_Problem statement_: Look through the lines of the material and count those containing "computer". Give that count alone.

_Given data_:
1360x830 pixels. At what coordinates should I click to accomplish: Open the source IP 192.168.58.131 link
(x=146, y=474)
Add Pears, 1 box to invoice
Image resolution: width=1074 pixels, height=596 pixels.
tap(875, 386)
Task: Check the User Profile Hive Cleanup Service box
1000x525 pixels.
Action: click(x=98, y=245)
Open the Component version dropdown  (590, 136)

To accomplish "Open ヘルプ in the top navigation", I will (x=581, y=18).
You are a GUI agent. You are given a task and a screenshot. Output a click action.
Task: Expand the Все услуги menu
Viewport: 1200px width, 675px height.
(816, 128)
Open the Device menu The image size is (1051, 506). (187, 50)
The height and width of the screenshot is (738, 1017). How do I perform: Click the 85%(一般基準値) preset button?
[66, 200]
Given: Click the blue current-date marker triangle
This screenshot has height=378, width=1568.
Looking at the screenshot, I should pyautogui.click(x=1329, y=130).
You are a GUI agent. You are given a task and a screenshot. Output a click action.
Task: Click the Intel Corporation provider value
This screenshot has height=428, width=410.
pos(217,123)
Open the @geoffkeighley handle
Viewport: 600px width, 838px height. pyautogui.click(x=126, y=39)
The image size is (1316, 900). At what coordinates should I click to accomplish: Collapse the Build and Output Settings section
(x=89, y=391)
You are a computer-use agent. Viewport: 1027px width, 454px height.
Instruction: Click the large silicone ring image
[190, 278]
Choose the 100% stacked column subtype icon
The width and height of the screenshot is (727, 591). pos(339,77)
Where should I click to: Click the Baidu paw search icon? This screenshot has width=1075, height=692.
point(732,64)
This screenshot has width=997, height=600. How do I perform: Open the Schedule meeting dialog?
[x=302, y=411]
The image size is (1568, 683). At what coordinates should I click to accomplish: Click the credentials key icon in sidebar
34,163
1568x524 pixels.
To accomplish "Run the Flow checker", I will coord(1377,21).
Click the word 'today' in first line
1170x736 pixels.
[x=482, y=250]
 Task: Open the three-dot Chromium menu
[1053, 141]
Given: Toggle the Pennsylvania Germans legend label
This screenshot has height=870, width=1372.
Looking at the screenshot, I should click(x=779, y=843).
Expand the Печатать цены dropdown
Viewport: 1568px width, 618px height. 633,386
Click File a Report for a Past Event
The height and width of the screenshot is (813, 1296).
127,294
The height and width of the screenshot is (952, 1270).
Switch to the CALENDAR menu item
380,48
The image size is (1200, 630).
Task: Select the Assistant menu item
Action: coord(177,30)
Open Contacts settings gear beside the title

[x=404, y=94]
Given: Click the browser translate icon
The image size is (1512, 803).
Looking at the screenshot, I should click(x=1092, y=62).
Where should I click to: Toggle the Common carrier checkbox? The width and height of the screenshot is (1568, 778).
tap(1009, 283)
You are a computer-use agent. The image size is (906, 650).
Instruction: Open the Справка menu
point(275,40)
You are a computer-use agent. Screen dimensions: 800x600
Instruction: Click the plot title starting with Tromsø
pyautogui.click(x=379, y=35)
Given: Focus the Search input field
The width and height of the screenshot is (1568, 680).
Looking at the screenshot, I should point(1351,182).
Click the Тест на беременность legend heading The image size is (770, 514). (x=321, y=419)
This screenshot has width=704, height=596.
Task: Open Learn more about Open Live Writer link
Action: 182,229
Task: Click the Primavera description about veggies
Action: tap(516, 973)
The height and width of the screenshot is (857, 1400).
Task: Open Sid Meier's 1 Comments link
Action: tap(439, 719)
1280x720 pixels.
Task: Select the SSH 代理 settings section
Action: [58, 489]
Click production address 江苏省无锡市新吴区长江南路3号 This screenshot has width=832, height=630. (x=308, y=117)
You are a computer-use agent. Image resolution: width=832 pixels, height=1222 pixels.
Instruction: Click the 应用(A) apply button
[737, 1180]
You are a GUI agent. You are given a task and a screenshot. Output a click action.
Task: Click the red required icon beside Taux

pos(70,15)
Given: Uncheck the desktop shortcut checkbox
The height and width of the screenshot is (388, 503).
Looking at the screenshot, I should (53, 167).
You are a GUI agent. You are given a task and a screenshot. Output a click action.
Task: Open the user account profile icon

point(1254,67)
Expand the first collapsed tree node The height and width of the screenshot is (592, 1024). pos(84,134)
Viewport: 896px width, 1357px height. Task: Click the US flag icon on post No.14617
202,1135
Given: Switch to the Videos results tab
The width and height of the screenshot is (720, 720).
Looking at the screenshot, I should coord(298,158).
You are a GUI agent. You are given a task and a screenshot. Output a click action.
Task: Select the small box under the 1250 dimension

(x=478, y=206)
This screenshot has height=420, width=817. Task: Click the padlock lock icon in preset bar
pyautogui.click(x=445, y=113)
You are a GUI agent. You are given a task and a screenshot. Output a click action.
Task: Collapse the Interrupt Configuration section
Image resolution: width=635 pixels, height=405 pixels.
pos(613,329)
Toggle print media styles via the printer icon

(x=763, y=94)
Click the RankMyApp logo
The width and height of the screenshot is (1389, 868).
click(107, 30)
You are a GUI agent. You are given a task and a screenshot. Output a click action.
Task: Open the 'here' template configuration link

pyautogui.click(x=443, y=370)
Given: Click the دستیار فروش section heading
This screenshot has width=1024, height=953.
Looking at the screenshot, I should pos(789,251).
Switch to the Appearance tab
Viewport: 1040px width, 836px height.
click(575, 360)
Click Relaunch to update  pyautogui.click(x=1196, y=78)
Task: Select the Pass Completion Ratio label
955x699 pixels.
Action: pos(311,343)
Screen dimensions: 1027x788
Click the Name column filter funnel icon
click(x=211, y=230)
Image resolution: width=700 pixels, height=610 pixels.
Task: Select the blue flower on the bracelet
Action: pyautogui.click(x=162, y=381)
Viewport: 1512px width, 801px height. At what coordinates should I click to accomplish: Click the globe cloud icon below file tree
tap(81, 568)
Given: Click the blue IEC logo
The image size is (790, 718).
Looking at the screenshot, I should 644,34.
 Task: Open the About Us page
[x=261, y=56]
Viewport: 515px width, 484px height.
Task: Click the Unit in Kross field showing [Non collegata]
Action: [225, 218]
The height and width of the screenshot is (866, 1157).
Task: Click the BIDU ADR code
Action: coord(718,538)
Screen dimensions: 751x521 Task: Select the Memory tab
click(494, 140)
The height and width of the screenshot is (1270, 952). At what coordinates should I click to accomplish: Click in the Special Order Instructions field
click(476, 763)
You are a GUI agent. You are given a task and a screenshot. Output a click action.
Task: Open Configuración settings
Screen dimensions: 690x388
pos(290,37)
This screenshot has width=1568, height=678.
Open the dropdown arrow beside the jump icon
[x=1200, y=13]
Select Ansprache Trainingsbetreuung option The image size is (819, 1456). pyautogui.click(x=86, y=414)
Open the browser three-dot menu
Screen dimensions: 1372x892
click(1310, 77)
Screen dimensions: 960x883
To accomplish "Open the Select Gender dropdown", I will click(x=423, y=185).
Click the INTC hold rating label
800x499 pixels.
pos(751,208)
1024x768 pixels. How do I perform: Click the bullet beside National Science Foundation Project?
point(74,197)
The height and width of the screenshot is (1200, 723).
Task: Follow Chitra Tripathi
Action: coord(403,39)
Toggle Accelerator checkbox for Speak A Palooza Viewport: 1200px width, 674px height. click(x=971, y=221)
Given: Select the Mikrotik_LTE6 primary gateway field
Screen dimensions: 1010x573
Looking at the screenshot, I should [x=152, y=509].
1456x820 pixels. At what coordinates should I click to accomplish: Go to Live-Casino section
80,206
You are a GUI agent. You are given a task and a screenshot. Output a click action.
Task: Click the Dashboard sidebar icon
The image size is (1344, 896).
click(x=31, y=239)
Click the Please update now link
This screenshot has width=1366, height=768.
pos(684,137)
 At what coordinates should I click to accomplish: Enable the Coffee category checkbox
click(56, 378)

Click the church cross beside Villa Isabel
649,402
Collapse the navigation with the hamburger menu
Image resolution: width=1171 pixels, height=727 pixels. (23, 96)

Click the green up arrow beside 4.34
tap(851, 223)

_Answer to this problem_: 4